I have to say, despite just using the pulse mode and instant seal buttons, I was really impressed with the results! You can tell from the feel of the machine that it is well built. It also has a huge host of features and useful design. It managed to get almost all the air out, I was quite hesitant since there was quite a bit of marinade in the bag. However it sealed with absolutely no problem at all! I did a second seal, just in case!

It's really easy to use, comes with 2 instruction/guide booklets, has a vacuum canister, and a selection of bags and a long roll.

I would really recommend it to sous-vide newbies! Even though I have only been doing sous vide for less than 2 months, I was really really tempted to get a vacuum chamber machine, but now I really don't think I would need one at all!

Before this, I was submerging my ziploc bags in water and trying to squeeze out the air. The Foodsaver DEFINITELY beats this method!!!

Well, I could say "I told you so". :raz:

There is a common misconception that "Foodsaver" specifies a specific product.

Its a RANGE of products. Or rather multiple ranges of products.

This one was the top end of the obsolescent 2000 series.

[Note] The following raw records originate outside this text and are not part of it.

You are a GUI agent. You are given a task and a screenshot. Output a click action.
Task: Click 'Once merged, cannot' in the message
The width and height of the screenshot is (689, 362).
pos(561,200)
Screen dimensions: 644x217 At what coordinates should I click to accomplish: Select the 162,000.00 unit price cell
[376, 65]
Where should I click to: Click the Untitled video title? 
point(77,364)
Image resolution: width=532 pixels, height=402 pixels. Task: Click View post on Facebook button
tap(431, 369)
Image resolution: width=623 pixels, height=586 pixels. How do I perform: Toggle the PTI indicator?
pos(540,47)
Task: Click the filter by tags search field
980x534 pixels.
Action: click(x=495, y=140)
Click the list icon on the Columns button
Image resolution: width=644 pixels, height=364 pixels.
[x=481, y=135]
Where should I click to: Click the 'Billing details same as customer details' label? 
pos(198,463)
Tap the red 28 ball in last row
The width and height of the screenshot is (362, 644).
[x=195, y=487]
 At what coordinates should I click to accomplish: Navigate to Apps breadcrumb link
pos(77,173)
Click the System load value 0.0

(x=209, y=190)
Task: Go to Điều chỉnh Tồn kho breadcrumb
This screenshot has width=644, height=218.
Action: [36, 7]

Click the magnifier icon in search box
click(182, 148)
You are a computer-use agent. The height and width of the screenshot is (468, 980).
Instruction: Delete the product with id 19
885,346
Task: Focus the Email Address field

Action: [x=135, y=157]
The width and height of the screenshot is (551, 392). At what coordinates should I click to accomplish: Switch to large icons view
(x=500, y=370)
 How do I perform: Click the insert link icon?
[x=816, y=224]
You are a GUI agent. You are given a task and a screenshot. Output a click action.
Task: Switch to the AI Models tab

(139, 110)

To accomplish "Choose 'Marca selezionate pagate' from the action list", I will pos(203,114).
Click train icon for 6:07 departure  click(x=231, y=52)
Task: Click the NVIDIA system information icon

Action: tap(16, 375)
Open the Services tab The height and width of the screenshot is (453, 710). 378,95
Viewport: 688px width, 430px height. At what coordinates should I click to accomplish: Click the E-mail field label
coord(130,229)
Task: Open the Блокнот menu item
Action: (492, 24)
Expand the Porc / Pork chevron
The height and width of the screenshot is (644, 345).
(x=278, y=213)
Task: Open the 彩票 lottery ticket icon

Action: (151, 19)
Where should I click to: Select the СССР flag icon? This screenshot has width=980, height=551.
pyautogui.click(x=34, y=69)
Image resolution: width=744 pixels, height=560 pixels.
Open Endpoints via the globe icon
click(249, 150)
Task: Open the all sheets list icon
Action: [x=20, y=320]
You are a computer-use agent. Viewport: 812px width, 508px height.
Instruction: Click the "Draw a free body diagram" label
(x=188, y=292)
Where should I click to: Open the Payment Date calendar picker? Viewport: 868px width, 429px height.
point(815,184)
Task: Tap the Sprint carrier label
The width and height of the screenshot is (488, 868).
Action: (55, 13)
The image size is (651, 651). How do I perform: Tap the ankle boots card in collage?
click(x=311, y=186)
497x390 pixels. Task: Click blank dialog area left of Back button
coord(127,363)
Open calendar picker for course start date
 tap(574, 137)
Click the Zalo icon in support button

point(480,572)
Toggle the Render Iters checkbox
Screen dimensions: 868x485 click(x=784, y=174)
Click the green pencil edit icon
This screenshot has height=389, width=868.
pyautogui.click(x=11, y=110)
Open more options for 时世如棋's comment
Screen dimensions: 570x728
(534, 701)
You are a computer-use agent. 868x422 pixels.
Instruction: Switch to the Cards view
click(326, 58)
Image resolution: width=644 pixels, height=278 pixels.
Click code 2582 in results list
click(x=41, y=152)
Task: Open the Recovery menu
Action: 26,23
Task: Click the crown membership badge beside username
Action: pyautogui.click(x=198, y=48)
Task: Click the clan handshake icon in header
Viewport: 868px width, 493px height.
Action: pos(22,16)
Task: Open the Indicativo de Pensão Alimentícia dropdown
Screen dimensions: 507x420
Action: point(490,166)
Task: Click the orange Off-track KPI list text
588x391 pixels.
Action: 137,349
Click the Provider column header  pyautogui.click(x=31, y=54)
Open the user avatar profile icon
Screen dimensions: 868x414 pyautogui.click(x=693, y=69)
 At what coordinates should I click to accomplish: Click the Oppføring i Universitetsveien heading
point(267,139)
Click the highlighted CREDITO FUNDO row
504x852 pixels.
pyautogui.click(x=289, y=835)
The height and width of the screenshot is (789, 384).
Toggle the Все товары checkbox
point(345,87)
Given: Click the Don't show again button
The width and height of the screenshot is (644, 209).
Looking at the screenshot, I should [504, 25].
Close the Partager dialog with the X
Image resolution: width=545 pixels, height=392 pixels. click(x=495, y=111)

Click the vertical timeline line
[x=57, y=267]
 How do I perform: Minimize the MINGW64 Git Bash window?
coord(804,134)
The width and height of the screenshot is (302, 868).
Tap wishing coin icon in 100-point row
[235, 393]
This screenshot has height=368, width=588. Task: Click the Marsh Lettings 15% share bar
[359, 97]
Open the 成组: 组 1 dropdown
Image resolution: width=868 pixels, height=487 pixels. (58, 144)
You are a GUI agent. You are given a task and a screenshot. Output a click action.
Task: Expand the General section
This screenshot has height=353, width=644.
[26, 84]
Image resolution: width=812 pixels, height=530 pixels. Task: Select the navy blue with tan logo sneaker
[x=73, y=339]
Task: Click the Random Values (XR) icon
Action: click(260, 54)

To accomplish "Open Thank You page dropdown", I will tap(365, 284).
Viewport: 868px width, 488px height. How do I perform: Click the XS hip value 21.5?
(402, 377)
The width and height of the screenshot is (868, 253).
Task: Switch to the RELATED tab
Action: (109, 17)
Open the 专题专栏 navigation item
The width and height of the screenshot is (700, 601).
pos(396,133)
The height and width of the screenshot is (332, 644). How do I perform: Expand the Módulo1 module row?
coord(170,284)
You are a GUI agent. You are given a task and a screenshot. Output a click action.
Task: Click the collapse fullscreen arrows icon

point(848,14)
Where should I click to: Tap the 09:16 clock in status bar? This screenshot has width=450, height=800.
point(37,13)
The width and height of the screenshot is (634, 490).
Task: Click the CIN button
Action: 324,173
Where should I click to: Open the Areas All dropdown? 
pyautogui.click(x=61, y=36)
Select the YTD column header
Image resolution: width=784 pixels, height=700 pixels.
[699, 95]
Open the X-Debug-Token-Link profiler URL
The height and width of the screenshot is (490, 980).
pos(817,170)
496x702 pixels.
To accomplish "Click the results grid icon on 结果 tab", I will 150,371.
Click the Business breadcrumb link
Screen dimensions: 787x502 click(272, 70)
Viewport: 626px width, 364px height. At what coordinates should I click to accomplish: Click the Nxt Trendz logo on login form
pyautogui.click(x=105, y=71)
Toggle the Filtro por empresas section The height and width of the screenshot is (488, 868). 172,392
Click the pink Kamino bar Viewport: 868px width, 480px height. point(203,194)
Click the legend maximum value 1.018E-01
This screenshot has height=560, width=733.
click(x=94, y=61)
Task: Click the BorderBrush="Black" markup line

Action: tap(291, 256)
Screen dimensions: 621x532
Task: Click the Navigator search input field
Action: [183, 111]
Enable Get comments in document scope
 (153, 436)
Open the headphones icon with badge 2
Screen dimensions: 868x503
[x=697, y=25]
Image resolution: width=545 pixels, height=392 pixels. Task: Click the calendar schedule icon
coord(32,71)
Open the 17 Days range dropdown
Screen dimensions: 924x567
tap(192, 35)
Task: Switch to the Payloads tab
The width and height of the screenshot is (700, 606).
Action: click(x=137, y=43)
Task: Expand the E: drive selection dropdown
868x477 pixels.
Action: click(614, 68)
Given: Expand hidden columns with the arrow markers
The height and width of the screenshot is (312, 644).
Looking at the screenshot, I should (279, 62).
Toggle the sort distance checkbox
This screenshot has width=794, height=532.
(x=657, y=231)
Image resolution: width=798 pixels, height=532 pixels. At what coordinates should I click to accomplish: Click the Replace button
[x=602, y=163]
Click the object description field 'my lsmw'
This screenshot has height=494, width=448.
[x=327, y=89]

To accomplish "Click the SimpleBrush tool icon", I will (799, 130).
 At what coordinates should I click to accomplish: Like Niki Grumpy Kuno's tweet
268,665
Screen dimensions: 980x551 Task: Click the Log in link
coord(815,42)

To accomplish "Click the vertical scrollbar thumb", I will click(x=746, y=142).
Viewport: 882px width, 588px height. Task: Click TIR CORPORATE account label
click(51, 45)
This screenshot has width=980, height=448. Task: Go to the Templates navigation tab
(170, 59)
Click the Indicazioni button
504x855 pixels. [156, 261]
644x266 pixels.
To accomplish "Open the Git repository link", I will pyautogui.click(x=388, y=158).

It makes a decently wide seal, and has 'damp sealing', seal now, pump while pressing ("pulse"), and variable pump speed. All worthwhile features for sv.

A full-auto machine is practically useless for sv. This has great manual control.

At clearance prices its a bargain.

Used with just a little care, its great as a domestic machine.

Only slight snag is the size of the 'neck' on the bag, a couple of inches, due to the geometry of the sealer.

To make sealing liquid stuff easier, use the slow pump speed, and have the machine raised slightly above your work surface, so the bag is "more upright". A stack of magazines makes an adjustable shelf, while you experiment.

BTW a good UK source for bags is Nisbets. http://www.nisbets.co.uk/products/ProductList.asp?TopGroupCode=C25&ParentGroupCode=S1358&GroupCode=10806 but remember (trade supplier) prices don't show the VAT.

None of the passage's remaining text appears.